- Born: February 2, 1986 (age 40)
- Occupation: radio personality
- Known for: Mornings, World Cafe

= Raina Douris =

Canadian radio broadcaster (born 1986)

Raina Douris (born February 2, 1986) is a Canadian radio broadcaster, currently working in the United States as the host of NPR's syndicated music program World Cafe.

Originally from Stouffville, Ontario, Douris studied radio and television broadcasting at Ryerson University, and interned with CFNY-FM (102.1 The Edge) in Toronto beginning in 2009. During her time with the station she launched its "Indie Online" feature, to provide exposure on the station's website to local indie rock bands who had not yet graduated to rotation in the station's regular playlist.

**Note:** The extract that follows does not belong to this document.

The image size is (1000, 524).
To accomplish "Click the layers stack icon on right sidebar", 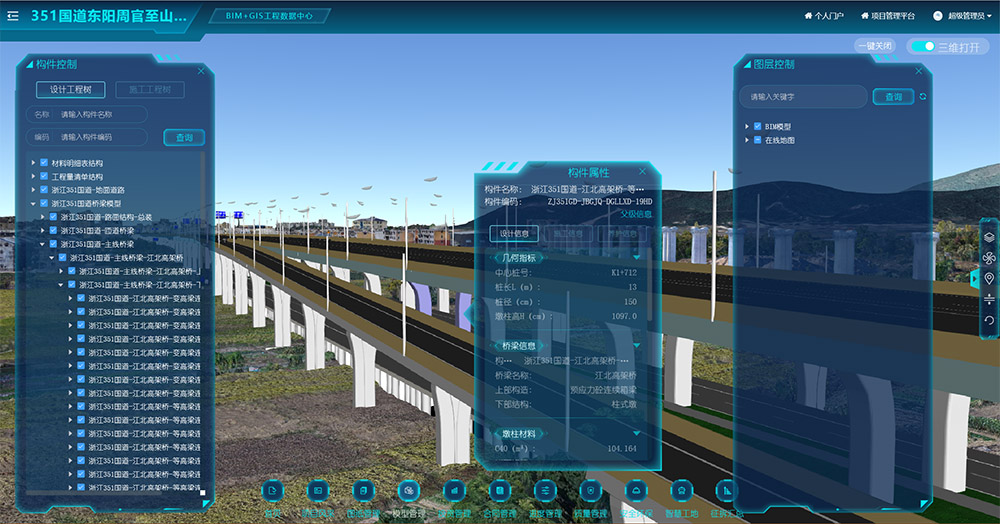I will click(989, 237).
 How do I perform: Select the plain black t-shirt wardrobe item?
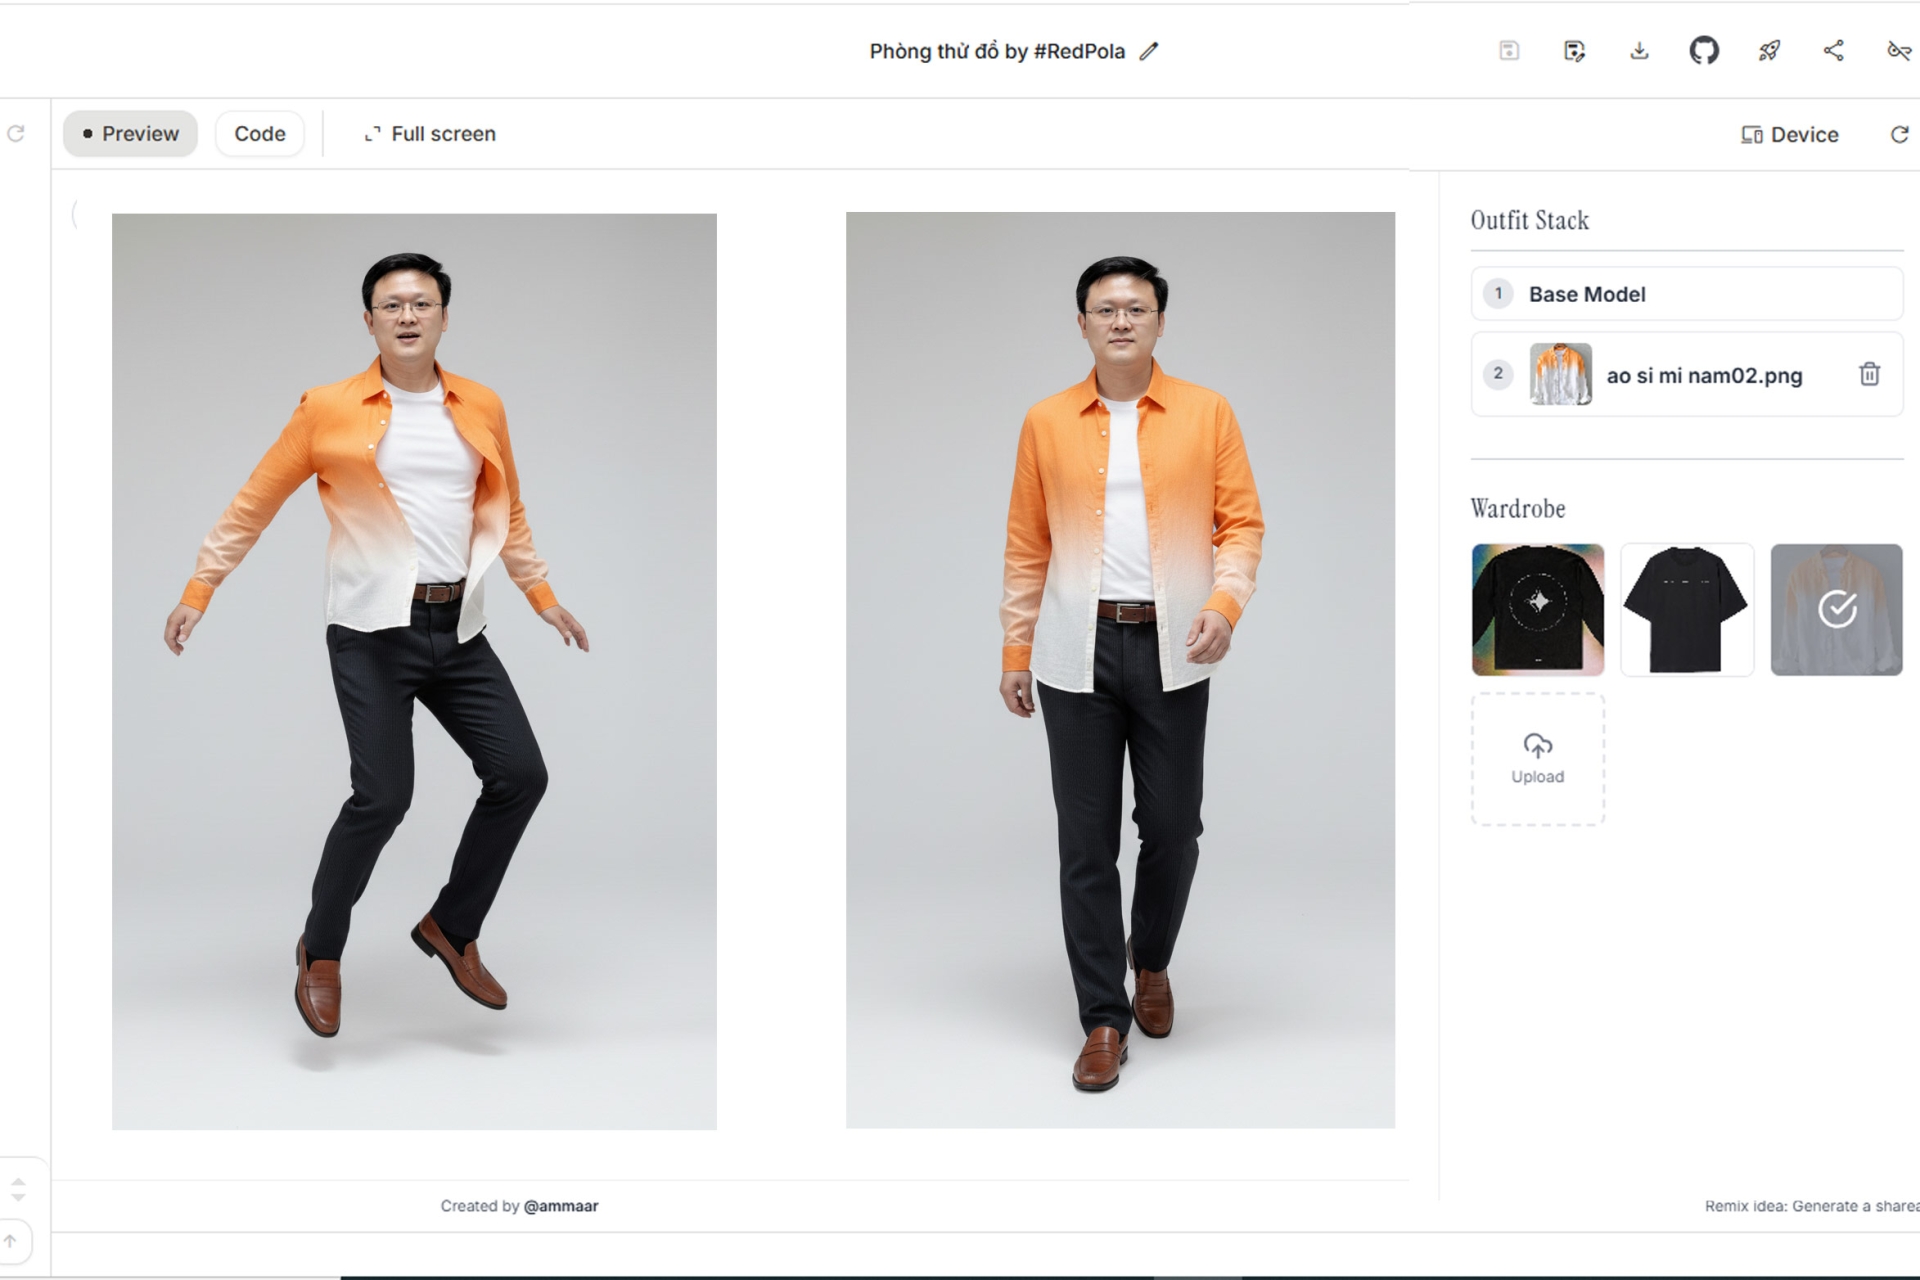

She left CFNY in 2012 to join CBC Radio 3, remaining with that service for about a year before joining Toronto's new CIND-FM (Indie 88). During her time with that station, she was named Best Local Radio Personality in NOW's annual Best of Toronto reader poll two years in a row.

She returned to the CBC in 2016, serving as host of CBC Music's national morning show Mornings and CBC Television's CBC Music Backstage Pass. She left CBC Music in September 2019, hosting her last episode of Mornings on September 13.

Douris was the host of the Polaris Music Prize galas in 2018 and 2019.

It was announced on September 18, 2019, that Douris would replace Talia Schlanger as lead host of World Cafe. She is the third full-time host in the program's history.